• [INSTRUCTIONS FOR THE TASK]: Below are entries to return in full. Keep each one exact.

◆ ◆ ◆ ◆

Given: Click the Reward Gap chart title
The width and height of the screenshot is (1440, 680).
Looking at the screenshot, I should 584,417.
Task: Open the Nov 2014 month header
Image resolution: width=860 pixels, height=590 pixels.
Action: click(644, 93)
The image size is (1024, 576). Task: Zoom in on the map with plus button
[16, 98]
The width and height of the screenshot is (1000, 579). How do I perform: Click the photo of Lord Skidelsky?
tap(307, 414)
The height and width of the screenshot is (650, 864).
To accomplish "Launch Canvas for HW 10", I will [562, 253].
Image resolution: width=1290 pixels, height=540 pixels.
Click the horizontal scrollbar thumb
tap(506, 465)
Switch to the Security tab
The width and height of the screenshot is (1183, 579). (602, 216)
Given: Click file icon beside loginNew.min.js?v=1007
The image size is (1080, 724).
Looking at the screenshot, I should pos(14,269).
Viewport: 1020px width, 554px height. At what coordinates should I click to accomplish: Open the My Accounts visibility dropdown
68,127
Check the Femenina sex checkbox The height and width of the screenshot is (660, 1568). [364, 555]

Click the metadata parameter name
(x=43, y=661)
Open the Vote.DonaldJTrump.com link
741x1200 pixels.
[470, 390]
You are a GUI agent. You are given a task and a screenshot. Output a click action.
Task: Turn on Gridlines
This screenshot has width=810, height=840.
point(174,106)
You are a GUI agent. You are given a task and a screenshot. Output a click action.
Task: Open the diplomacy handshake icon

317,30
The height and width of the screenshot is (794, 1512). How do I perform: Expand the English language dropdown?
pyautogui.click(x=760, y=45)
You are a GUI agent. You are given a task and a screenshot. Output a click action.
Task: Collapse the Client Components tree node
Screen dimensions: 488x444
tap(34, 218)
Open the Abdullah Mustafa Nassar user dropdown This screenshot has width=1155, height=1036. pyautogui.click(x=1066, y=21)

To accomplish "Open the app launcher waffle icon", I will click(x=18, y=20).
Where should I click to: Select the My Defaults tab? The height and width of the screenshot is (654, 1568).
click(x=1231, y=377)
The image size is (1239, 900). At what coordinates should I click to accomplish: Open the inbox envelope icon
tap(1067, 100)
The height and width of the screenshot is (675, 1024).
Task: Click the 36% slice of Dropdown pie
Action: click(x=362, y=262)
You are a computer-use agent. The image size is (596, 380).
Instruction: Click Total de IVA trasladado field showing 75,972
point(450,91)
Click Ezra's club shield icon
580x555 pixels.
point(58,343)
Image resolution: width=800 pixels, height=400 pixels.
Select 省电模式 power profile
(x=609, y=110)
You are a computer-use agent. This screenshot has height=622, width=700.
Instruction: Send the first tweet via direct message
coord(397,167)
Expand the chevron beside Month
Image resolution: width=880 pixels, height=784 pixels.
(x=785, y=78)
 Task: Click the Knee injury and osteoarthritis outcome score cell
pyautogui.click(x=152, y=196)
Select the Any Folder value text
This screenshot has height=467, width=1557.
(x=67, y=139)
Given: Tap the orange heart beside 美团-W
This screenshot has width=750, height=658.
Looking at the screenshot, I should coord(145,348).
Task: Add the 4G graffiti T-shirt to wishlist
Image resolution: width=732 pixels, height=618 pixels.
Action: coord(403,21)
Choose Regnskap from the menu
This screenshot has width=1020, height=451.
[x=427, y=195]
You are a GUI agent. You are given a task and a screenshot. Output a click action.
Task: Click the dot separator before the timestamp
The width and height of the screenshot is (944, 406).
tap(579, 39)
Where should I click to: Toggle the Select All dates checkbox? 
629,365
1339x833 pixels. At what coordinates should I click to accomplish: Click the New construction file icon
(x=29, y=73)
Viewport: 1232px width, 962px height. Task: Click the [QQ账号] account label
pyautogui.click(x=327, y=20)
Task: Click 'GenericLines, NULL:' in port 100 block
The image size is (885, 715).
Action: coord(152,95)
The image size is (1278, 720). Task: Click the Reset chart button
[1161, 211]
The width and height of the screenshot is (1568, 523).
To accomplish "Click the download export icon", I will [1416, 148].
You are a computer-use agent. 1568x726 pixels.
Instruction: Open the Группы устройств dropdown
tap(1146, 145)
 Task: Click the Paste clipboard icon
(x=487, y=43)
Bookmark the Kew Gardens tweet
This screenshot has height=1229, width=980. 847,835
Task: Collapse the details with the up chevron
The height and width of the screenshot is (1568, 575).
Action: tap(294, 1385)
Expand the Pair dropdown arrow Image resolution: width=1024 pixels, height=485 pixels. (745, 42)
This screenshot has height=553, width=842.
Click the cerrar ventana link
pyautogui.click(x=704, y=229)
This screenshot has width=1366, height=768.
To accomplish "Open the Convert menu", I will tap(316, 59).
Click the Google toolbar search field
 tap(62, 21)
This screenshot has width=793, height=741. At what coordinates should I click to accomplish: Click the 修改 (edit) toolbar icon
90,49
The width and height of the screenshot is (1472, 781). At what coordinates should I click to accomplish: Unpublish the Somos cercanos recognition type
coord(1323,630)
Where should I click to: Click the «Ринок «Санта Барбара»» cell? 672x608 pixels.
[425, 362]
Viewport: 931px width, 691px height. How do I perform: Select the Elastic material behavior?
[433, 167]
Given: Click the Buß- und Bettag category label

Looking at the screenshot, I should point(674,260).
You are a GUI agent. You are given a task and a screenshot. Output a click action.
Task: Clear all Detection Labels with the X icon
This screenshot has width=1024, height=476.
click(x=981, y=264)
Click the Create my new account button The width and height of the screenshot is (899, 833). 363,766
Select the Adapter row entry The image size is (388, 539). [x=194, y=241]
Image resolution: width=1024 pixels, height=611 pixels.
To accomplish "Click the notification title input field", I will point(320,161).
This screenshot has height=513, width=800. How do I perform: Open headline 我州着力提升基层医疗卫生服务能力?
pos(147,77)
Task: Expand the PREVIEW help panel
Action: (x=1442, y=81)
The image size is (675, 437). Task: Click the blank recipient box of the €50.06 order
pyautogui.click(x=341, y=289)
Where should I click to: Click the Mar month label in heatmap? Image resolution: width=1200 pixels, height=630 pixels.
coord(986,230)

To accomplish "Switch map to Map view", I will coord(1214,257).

◆ ◆ ◆ ◆

• [REPLY]:
Given: Click the Reward Gap chart title
The width and height of the screenshot is (1440, 680).
Looking at the screenshot, I should 584,417.
Task: Open the Nov 2014 month header
Image resolution: width=860 pixels, height=590 pixels.
Action: click(644, 93)
The image size is (1024, 576). Task: Zoom in on the map with plus button
[16, 98]
The width and height of the screenshot is (1000, 579). How do I perform: Click the photo of Lord Skidelsky?
tap(307, 414)
The height and width of the screenshot is (650, 864).
To accomplish "Launch Canvas for HW 10", I will [562, 253].
Image resolution: width=1290 pixels, height=540 pixels.
Click the horizontal scrollbar thumb
tap(506, 465)
Switch to the Security tab
The width and height of the screenshot is (1183, 579). (602, 216)
Given: Click file icon beside loginNew.min.js?v=1007
The image size is (1080, 724).
Looking at the screenshot, I should pos(14,269).
Viewport: 1020px width, 554px height. At what coordinates should I click to accomplish: Open the My Accounts visibility dropdown
68,127
Check the Femenina sex checkbox The height and width of the screenshot is (660, 1568). [364, 555]

Click the metadata parameter name
(x=43, y=661)
Open the Vote.DonaldJTrump.com link
741x1200 pixels.
[470, 390]
You are a GUI agent. You are given a task and a screenshot. Output a click action.
Task: Turn on Gridlines
This screenshot has width=810, height=840.
point(174,106)
You are a GUI agent. You are given a task and a screenshot. Output a click action.
Task: Open the diplomacy handshake icon

317,30
The height and width of the screenshot is (794, 1512). How do I perform: Expand the English language dropdown?
pyautogui.click(x=760, y=45)
You are a GUI agent. You are given a task and a screenshot. Output a click action.
Task: Collapse the Client Components tree node
Screen dimensions: 488x444
tap(34, 218)
Open the Abdullah Mustafa Nassar user dropdown This screenshot has width=1155, height=1036. pyautogui.click(x=1066, y=21)

To accomplish "Open the app launcher waffle icon", I will click(x=18, y=20).
Where should I click to: Select the My Defaults tab? The height and width of the screenshot is (654, 1568).
click(x=1231, y=377)
The image size is (1239, 900). At what coordinates should I click to accomplish: Open the inbox envelope icon
tap(1067, 100)
The height and width of the screenshot is (675, 1024).
Task: Click the 36% slice of Dropdown pie
Action: click(x=362, y=262)
You are a computer-use agent. The image size is (596, 380).
Instruction: Click Total de IVA trasladado field showing 75,972
point(450,91)
Click Ezra's club shield icon
580x555 pixels.
point(58,343)
Image resolution: width=800 pixels, height=400 pixels.
Select 省电模式 power profile
(x=609, y=110)
You are a computer-use agent. This screenshot has height=622, width=700.
Instruction: Send the first tweet via direct message
coord(397,167)
Expand the chevron beside Month
Image resolution: width=880 pixels, height=784 pixels.
(x=785, y=78)
 Task: Click the Knee injury and osteoarthritis outcome score cell
pyautogui.click(x=152, y=196)
Select the Any Folder value text
This screenshot has height=467, width=1557.
(x=67, y=139)
Given: Tap the orange heart beside 美团-W
This screenshot has width=750, height=658.
Looking at the screenshot, I should coord(145,348).
Task: Add the 4G graffiti T-shirt to wishlist
Image resolution: width=732 pixels, height=618 pixels.
Action: coord(403,21)
Choose Regnskap from the menu
This screenshot has width=1020, height=451.
[x=427, y=195]
You are a GUI agent. You are given a task and a screenshot. Output a click action.
Task: Click the dot separator before the timestamp
The width and height of the screenshot is (944, 406).
tap(579, 39)
Where should I click to: Toggle the Select All dates checkbox? 
629,365
1339x833 pixels. At what coordinates should I click to accomplish: Click the New construction file icon
(x=29, y=73)
Viewport: 1232px width, 962px height. Task: Click the [QQ账号] account label
pyautogui.click(x=327, y=20)
Task: Click 'GenericLines, NULL:' in port 100 block
The image size is (885, 715).
Action: coord(152,95)
The image size is (1278, 720). Task: Click the Reset chart button
[1161, 211]
The width and height of the screenshot is (1568, 523).
To accomplish "Click the download export icon", I will [1416, 148].
You are a computer-use agent. 1568x726 pixels.
Instruction: Open the Группы устройств dropdown
tap(1146, 145)
 Task: Click the Paste clipboard icon
(x=487, y=43)
Bookmark the Kew Gardens tweet
This screenshot has height=1229, width=980. 847,835
Task: Collapse the details with the up chevron
The height and width of the screenshot is (1568, 575).
Action: tap(294, 1385)
Expand the Pair dropdown arrow Image resolution: width=1024 pixels, height=485 pixels. (745, 42)
This screenshot has height=553, width=842.
Click the cerrar ventana link
pyautogui.click(x=704, y=229)
This screenshot has width=1366, height=768.
To accomplish "Open the Convert menu", I will tap(316, 59).
Click the Google toolbar search field
 tap(62, 21)
This screenshot has width=793, height=741. At what coordinates should I click to accomplish: Click the 修改 (edit) toolbar icon
90,49
The width and height of the screenshot is (1472, 781). At what coordinates should I click to accomplish: Unpublish the Somos cercanos recognition type
coord(1323,630)
Where should I click to: Click the «Ринок «Санта Барбара»» cell? 672x608 pixels.
[425, 362]
Viewport: 931px width, 691px height. How do I perform: Select the Elastic material behavior?
[433, 167]
Given: Click the Buß- und Bettag category label

Looking at the screenshot, I should point(674,260).
You are a GUI agent. You are given a task and a screenshot. Output a click action.
Task: Clear all Detection Labels with the X icon
This screenshot has width=1024, height=476.
click(x=981, y=264)
Click the Create my new account button The width and height of the screenshot is (899, 833). 363,766
Select the Adapter row entry The image size is (388, 539). [x=194, y=241]
Image resolution: width=1024 pixels, height=611 pixels.
To accomplish "Click the notification title input field", I will point(320,161).
This screenshot has height=513, width=800. How do I perform: Open headline 我州着力提升基层医疗卫生服务能力?
pos(147,77)
Task: Expand the PREVIEW help panel
Action: (x=1442, y=81)
The image size is (675, 437). Task: Click the blank recipient box of the €50.06 order
pyautogui.click(x=341, y=289)
Where should I click to: Click the Mar month label in heatmap? Image resolution: width=1200 pixels, height=630 pixels.
coord(986,230)

To accomplish "Switch map to Map view", I will coord(1214,257).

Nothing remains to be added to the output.